### RECORDS SHOWN:
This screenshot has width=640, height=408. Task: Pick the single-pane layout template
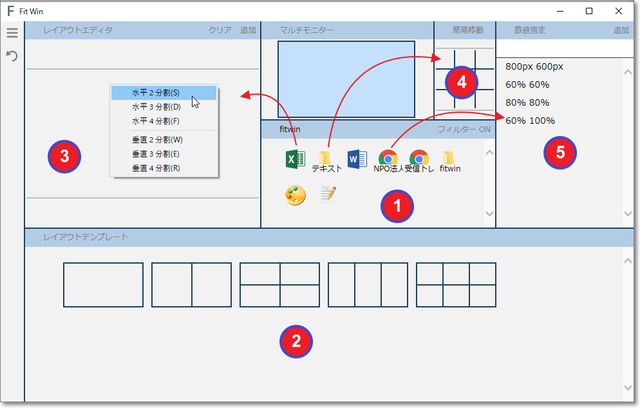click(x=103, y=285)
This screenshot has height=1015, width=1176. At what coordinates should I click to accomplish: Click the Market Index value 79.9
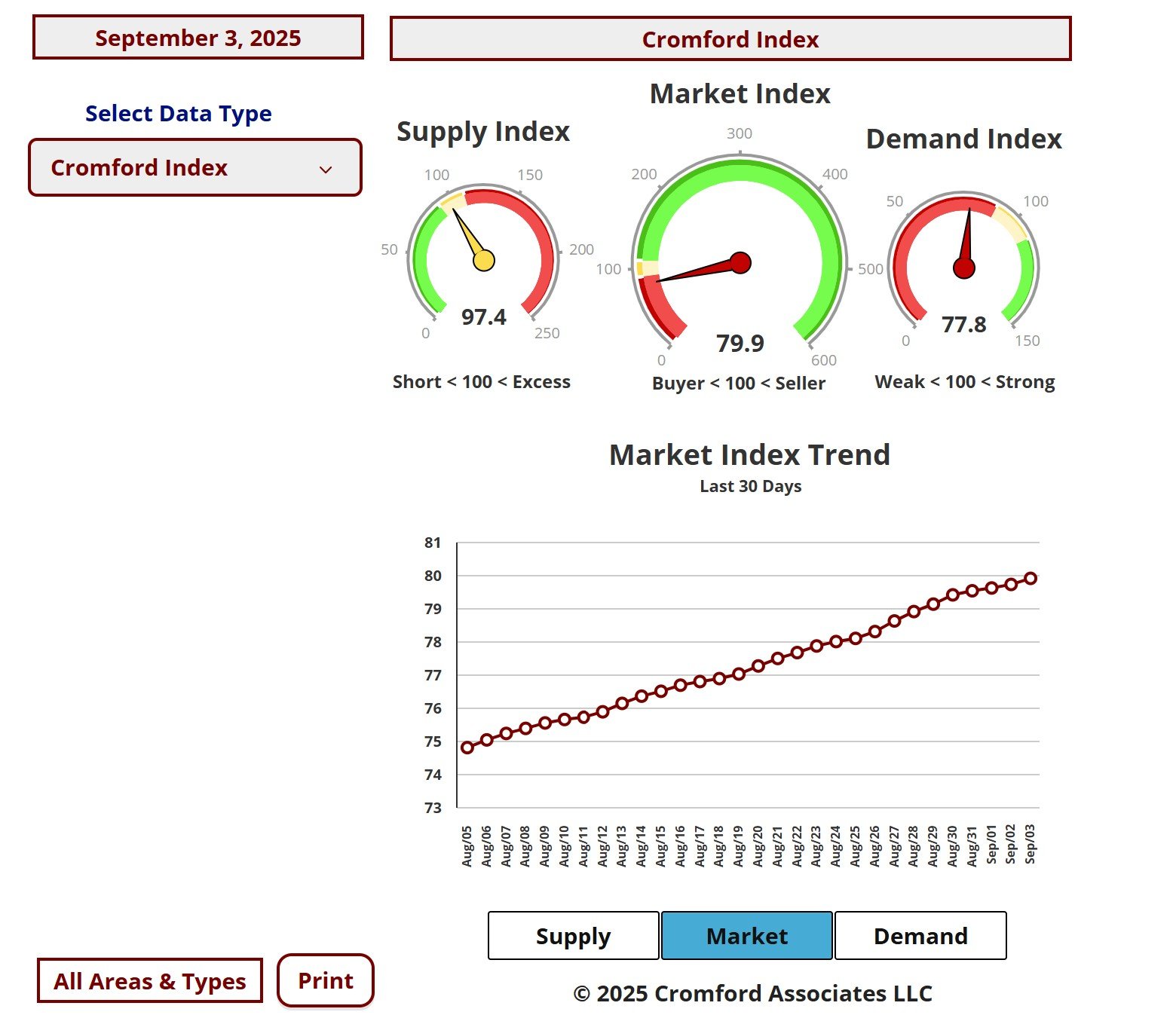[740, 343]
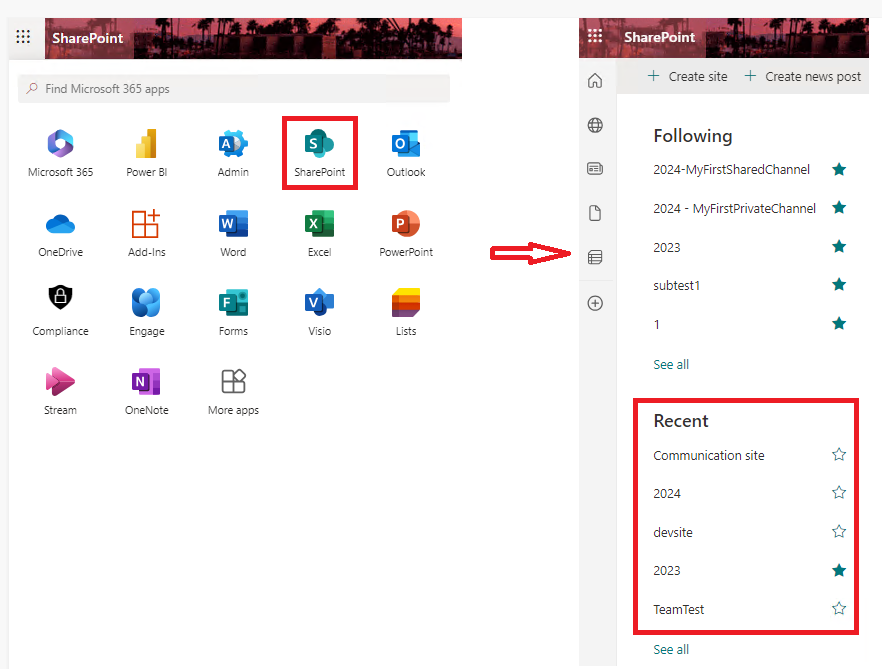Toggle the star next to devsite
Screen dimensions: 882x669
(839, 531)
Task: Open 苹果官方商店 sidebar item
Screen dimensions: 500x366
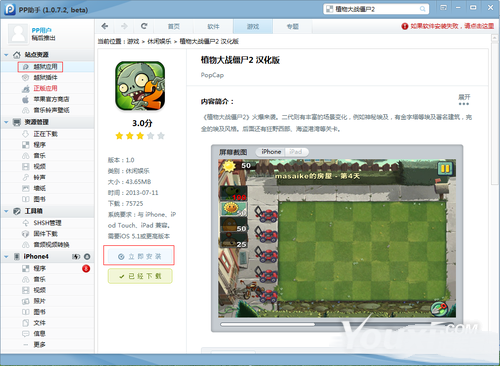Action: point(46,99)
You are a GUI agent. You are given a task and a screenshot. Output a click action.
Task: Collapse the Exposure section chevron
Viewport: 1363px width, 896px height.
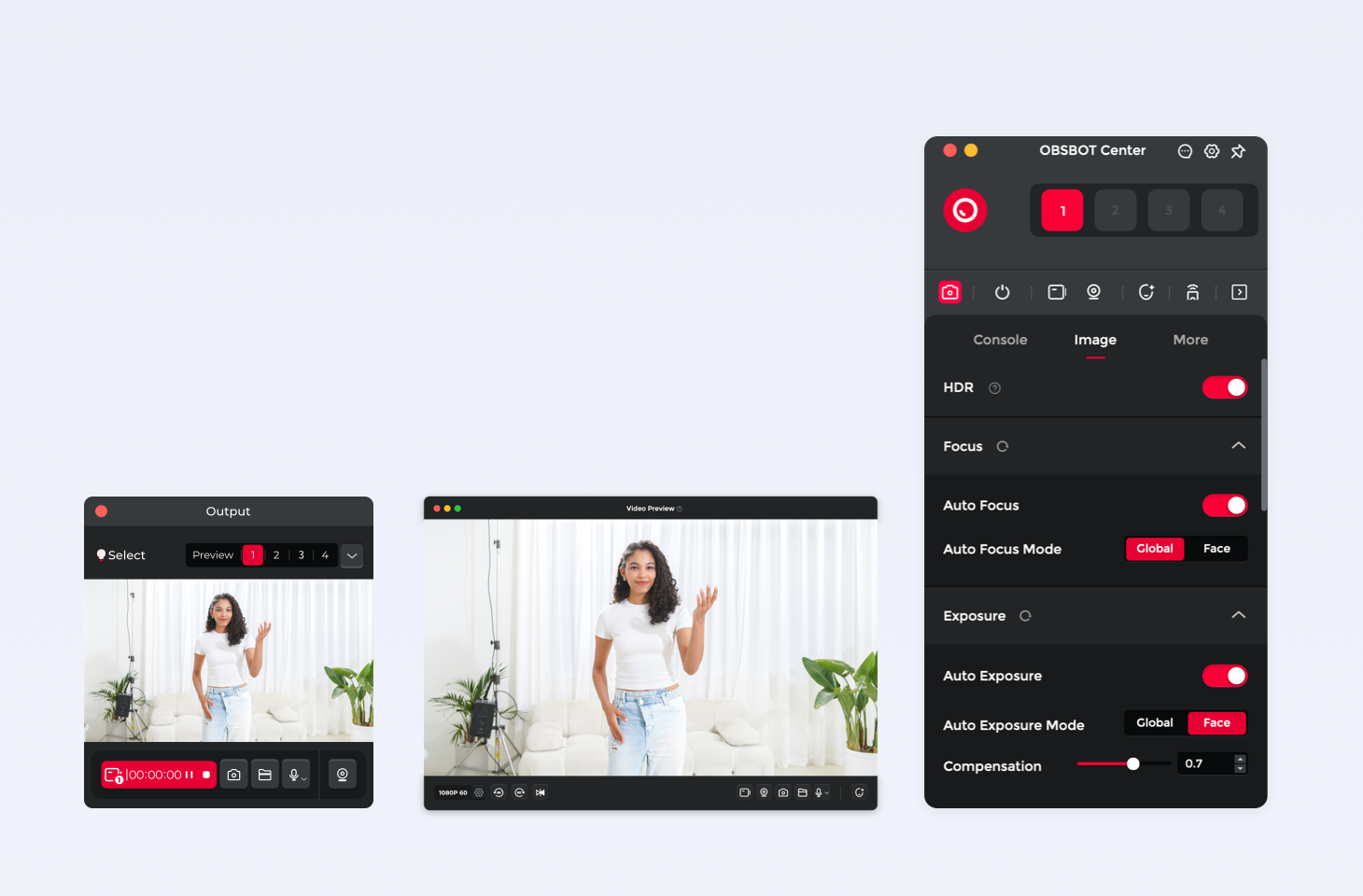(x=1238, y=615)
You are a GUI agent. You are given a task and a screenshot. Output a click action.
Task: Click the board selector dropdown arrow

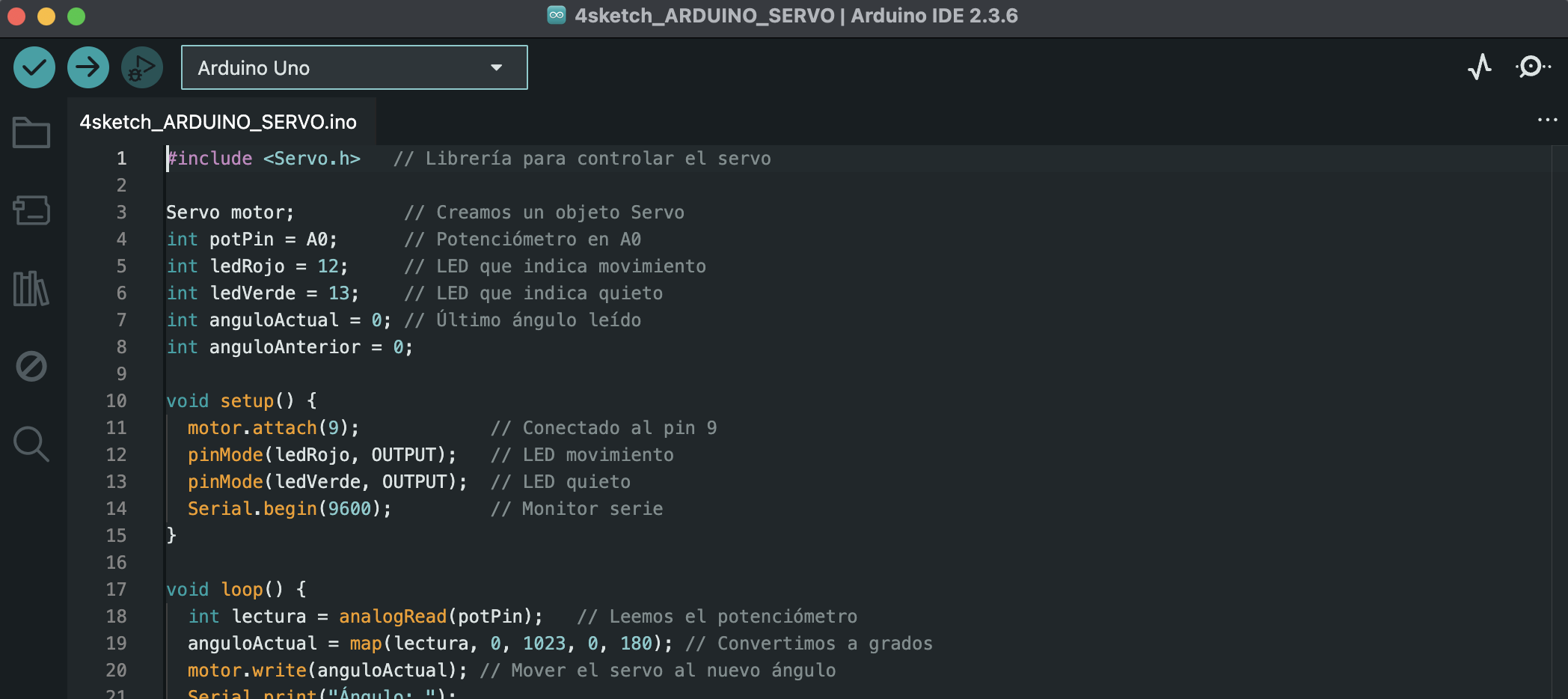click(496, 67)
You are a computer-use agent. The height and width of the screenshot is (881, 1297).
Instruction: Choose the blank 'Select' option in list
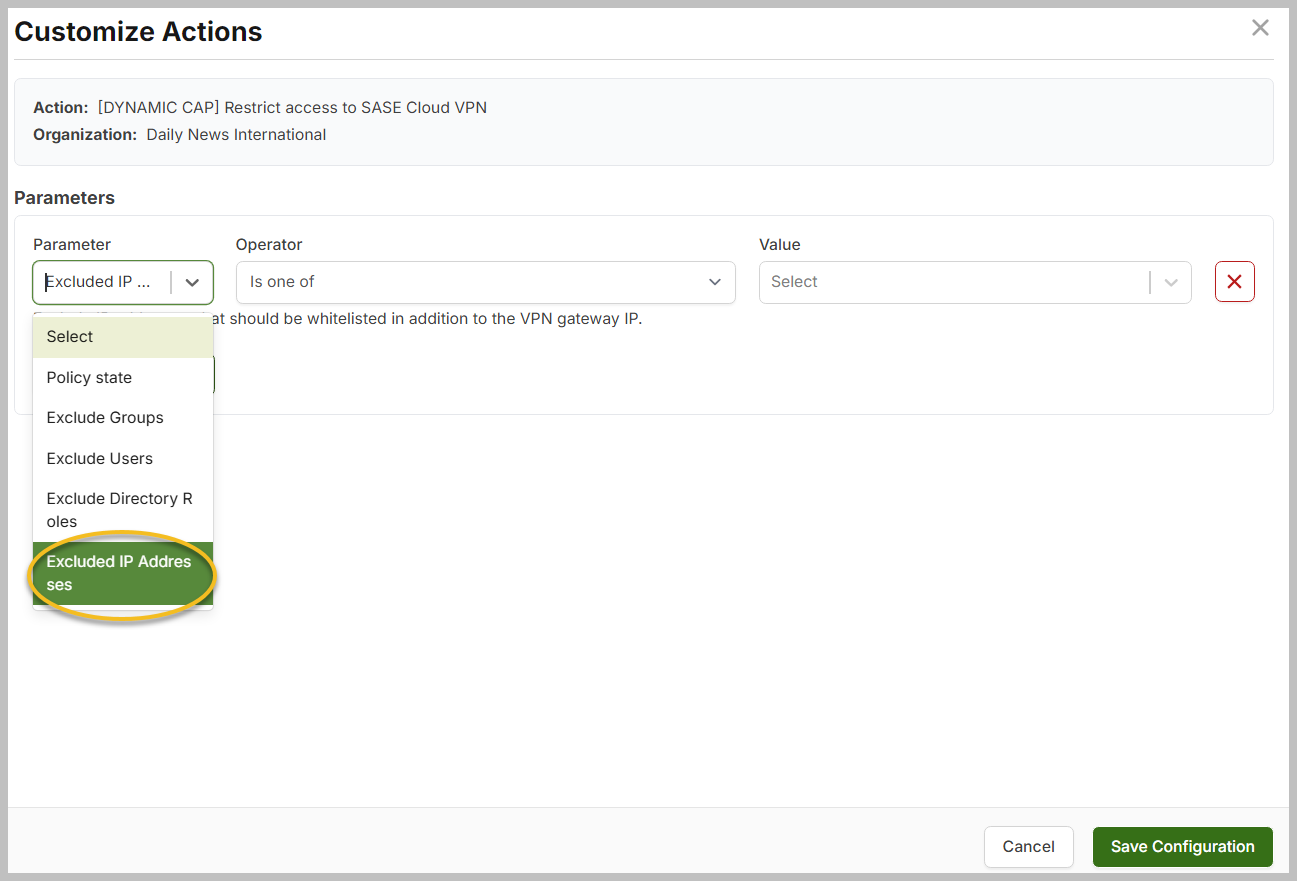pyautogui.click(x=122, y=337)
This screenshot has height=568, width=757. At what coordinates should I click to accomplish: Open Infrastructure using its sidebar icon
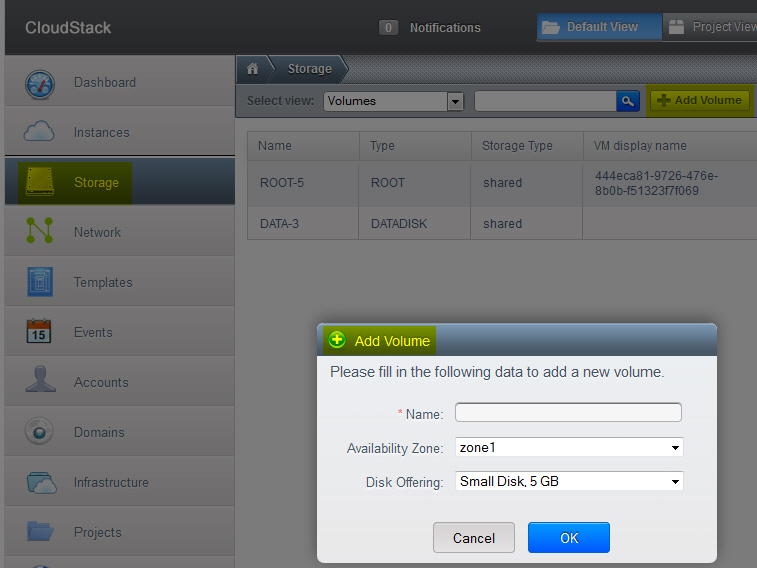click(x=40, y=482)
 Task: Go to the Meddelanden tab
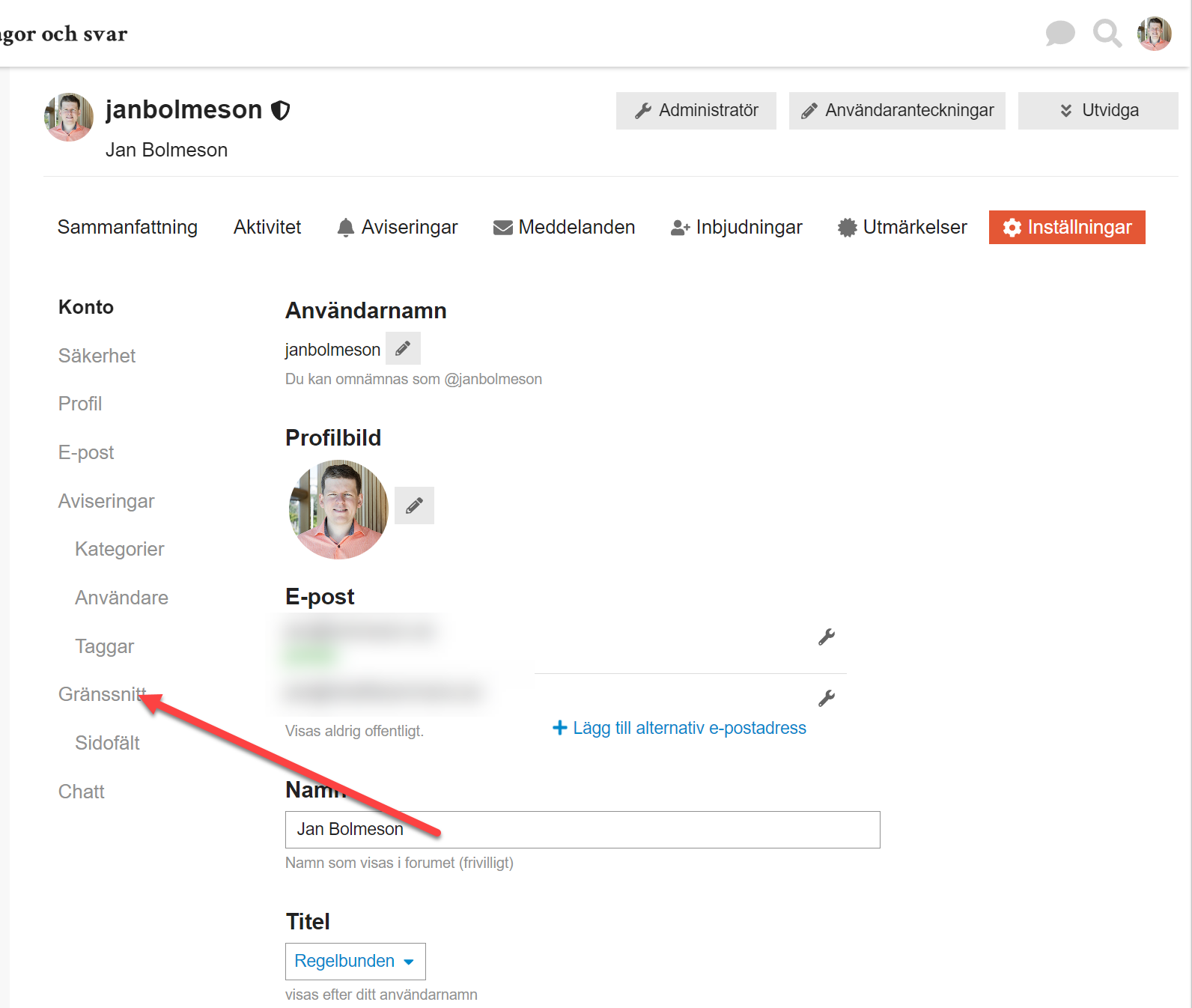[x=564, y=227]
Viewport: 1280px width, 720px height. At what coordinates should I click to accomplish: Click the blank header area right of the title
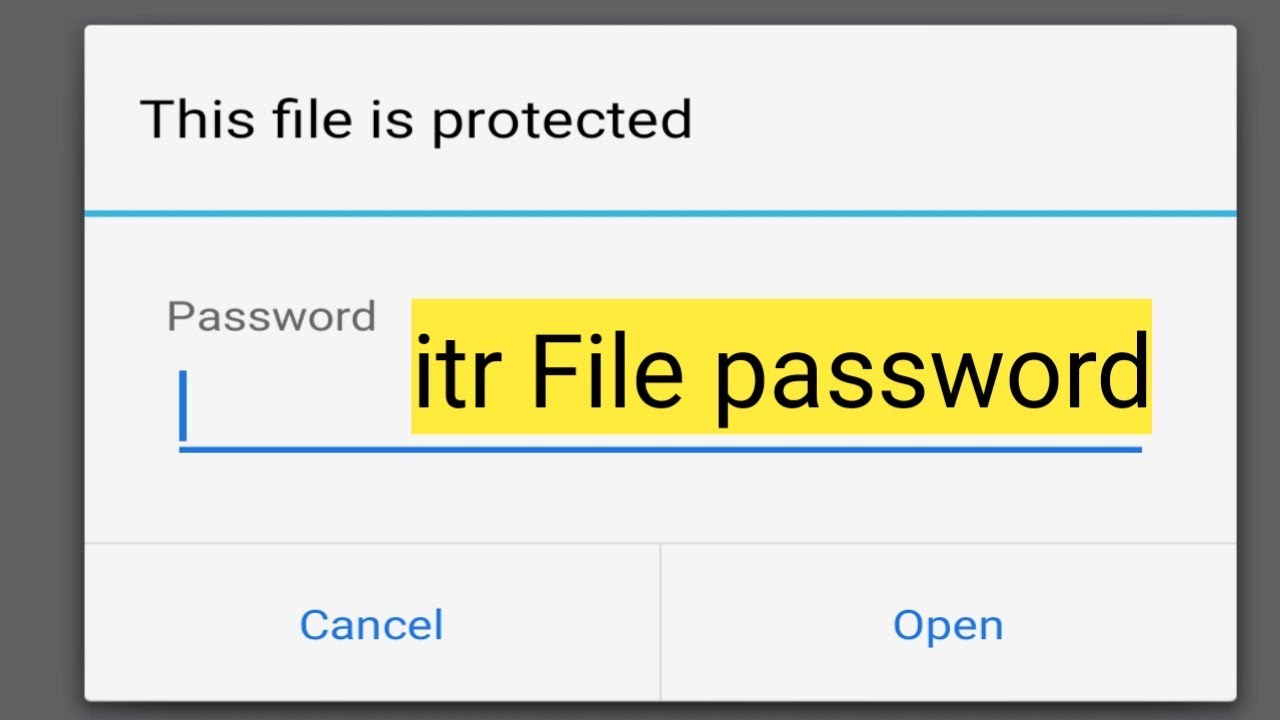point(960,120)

### ACTIVITY:
All that belongs in the answer is the exact run of lines from the line containing "Task: Click the board selector dropdown arrow" to the end of the listing above, pictures removed.

### RESPONSE TO THIS EXERCISE:
Task: Click the board selector dropdown arrow

click(496, 67)
You are a computer-use agent. The height and width of the screenshot is (881, 1297).
Instruction: Choose the blank 'Select' option in list
pyautogui.click(x=122, y=337)
This screenshot has height=568, width=757. At what coordinates should I click to accomplish: Open Infrastructure using its sidebar icon
click(x=40, y=482)
 Task: Go to the Meddelanden tab
[x=564, y=227]
Viewport: 1280px width, 720px height. At what coordinates should I click to accomplish: Click the blank header area right of the title
point(960,120)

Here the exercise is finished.